Provided records ::
*** Block opens ***

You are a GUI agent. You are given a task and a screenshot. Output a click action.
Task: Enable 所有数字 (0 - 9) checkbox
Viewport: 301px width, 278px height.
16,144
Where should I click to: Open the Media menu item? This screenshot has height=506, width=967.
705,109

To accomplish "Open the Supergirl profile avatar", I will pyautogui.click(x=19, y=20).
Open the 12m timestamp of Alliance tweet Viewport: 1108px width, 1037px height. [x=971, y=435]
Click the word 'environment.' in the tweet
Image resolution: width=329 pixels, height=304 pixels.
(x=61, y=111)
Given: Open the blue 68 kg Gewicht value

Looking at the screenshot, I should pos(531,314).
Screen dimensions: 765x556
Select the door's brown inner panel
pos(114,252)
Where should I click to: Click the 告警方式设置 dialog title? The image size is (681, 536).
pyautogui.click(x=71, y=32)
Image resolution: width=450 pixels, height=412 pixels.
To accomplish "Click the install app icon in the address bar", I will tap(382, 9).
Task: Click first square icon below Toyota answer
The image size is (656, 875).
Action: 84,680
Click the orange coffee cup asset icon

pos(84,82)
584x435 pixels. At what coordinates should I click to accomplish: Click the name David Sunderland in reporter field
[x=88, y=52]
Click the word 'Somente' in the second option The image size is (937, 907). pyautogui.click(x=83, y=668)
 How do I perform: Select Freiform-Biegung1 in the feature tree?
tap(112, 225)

*** Block closes ***

Work item ::
Search the records for the string "will", and copy every line that holds it.

Response ::
To accomplish "Open the Supergirl profile avatar", I will pyautogui.click(x=19, y=20).
To accomplish "Click the install app icon in the address bar", I will tap(382, 9).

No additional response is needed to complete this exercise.